_PROBLEM TO SOLVE_
From the line with "Task: Open the December - 2018 tax return" through the last line of the records below, both ends included, transcribe only those lines, exactly, and omit the pictures.

_Collected data entries_

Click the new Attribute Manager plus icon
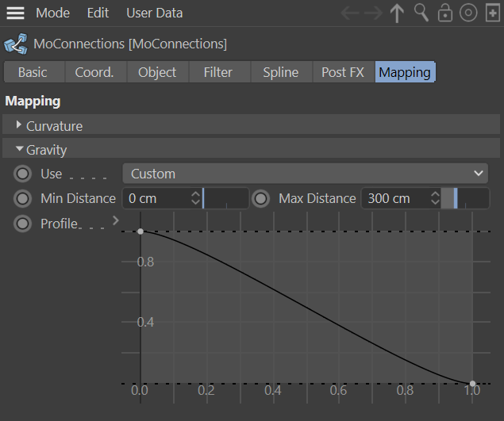click(x=492, y=13)
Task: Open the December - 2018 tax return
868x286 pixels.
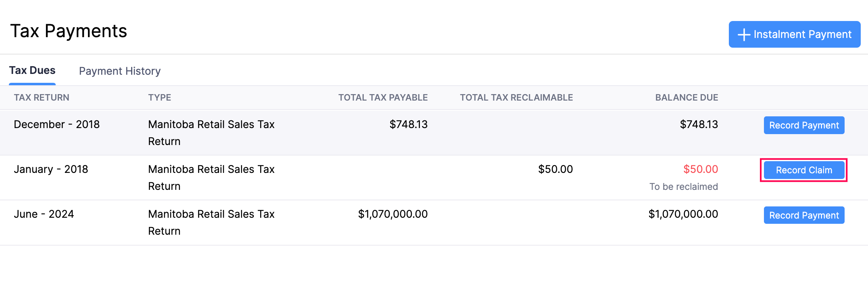Action: point(56,124)
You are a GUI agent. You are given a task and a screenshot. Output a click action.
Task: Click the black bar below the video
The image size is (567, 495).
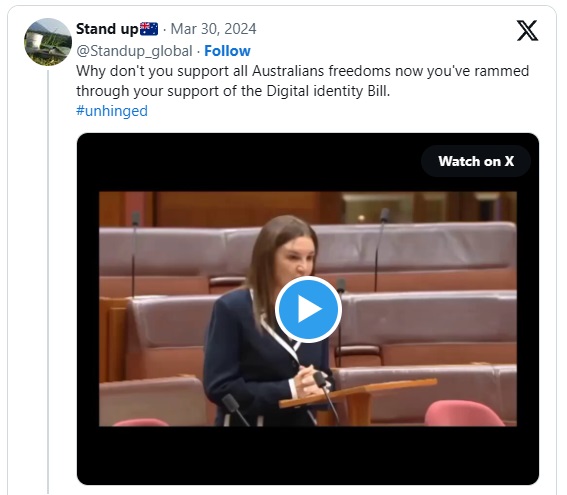308,455
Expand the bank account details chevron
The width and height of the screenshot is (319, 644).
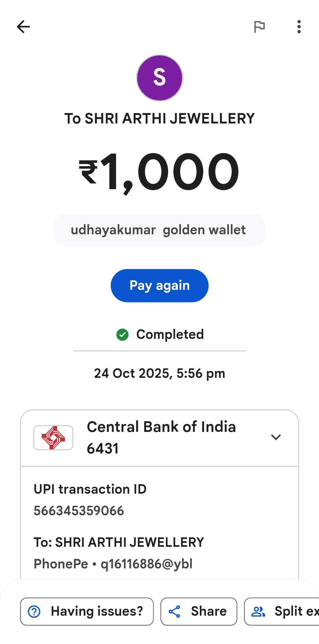coord(276,437)
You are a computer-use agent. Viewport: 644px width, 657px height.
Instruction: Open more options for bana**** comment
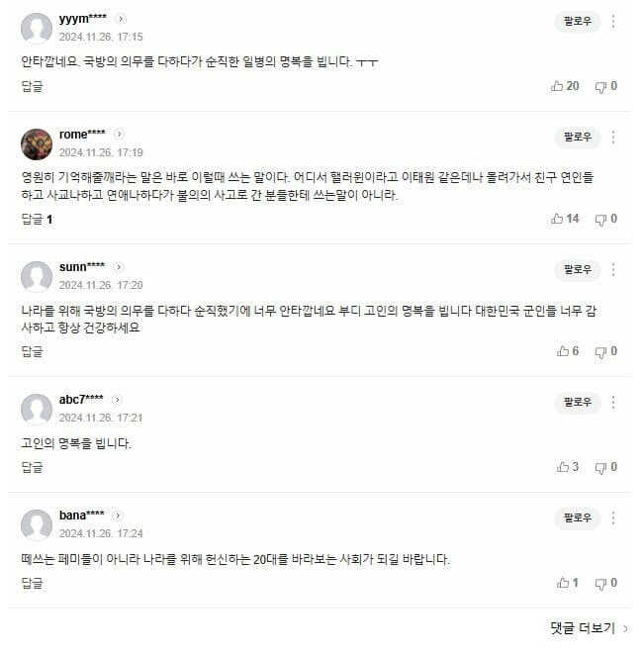[x=614, y=517]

_REPLY_
Task: Open the December - 2018 tax return
868x286 pixels.
Action: point(56,124)
You are a GUI agent. You are given a task and a screenshot. Output a click action.
Task: Click the black bar below the video
The image size is (567, 495).
308,455
Expand the bank account details chevron
The width and height of the screenshot is (319, 644).
coord(276,437)
You are a computer-use agent. Viewport: 644px width, 657px height.
Instruction: Open more options for bana**** comment
[x=614, y=517]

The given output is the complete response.